A peine le tribunal de commerce international des Etats-Unis, un organe fédéral, venait-il de porter un coup sévère à l’administration de Donald Trump en bloquant les droits de douane imposés à une bonne partie du monde, le 28 mai, que l’un des plus proches conseillers du républicain dénonçait un « coup d’Etat judiciaire ». La décision, aussitôt contrée par une cour d’appel saisie en urgence par la Maison Blanche en attendant un jugement sur le fond par la Cour suprême des Etats-Unis, est potentiellement majeure et pas seulement du fait de ses implications éventuelles pour les économies de très nombreux pays.
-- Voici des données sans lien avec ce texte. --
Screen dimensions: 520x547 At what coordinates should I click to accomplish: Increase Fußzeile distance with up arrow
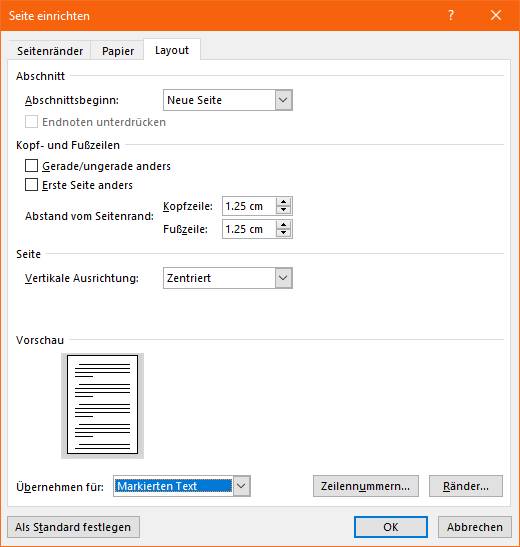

Elle constitue avant tout un test pour la solidité des institutions des Etats-Unis.
Contrairement à ce qu’affirme le conseiller du président, ce qui est en jeu n’est pas une politique dont des magistrats disposeraient à leur guise, au mépris d’une volonté populaire exprimée dans les urnes, mais les moyens utilisés pour la mettre en œuvre. Les trois juges du tribunal fédéral, deux nommés par des présidents républicains, dont un par Donald Trump lui-même, et un par un président démocrate, estiment en effet que celui-ci n’avait pas le droit de se prévaloir d’une loi votée en 1977 pour se lancer dans une guerre commerciale par ailleurs sans précédent dans l’histoire des Etats-Unis. Un autre juge fédéral est parvenu à la même conclusion le 29 mai.
Les pouvoirs qu’accorde ce texte au président ne valent en effet qu’en cas de « menace inhabituelle et extraordinaire (…) pour la sécurité nationale, la politique étrangère ou l’économie des Etats-Unis ». Rien qui corresponde à la situation prévalant, en mars, lors du déclenchement des hostilités douanières. Il faut ajouter que cette loi relative aux « pouvoirs économiques d’urgence internationaux » avait été adoptée dans le but précis de limiter la propension du pouvoir exécutif à s’abriter derrière des déclarations d’urgence pour accroître ses marges de manœuvre. Les juges fédéraux ont estimé que la lettre et l’esprit de la loi avaient donc été violés. Aucun président avant Donald Trump n’a d’ailleurs invoqué la loi de 1977 pour justifier l’imposition de taxes douanières.
L’immigration, théâtre d’une guérilla
Cette tentative de passage en force menace directement le Congrès, auquel la Constitution des Etats-Unis confère le pouvoir de « réglementer le commerce avec les nations étrangères ». L’équilibre des pouvoirs est donc directement affecté par la tentation autoritaire du président. Dans une République idéale, le rappel à l’ordre aurait dû venir du Congrès lui-même. Hélas, la servilité des élus républicains à l’égard de Donald Trump fait qu’ils seront les derniers à défendre leurs droits. Il revient donc à la plus haute instance judiciaire des Etats-Unis de rappeler, en dépit de sa majorité conservatrice, que dans une démocratie le pouvoir exécutif n’est pas sans limites.
S’il y a une urgence actuellement aux Etats-Unis, c’est bien d’une telle clarification, compte tenu de la volonté opiniâtre de la Maison Blanche de s’asseoir sur les normes juridiques. Le dossier de l’immigration est ainsi devenu le théâtre d’une guérilla : l’administration Trump tutoie régulièrement la crise institutionnelle en faisant peu de cas des injonctions qui lui sont adressées à la suite de l’invocation, à tort et à travers, de lois parfois antédiluviennes. Donald Trump ne peut ignorer que la grandeur de l’Amérique tient aussi au respect des principes qu’elle s’est donnés.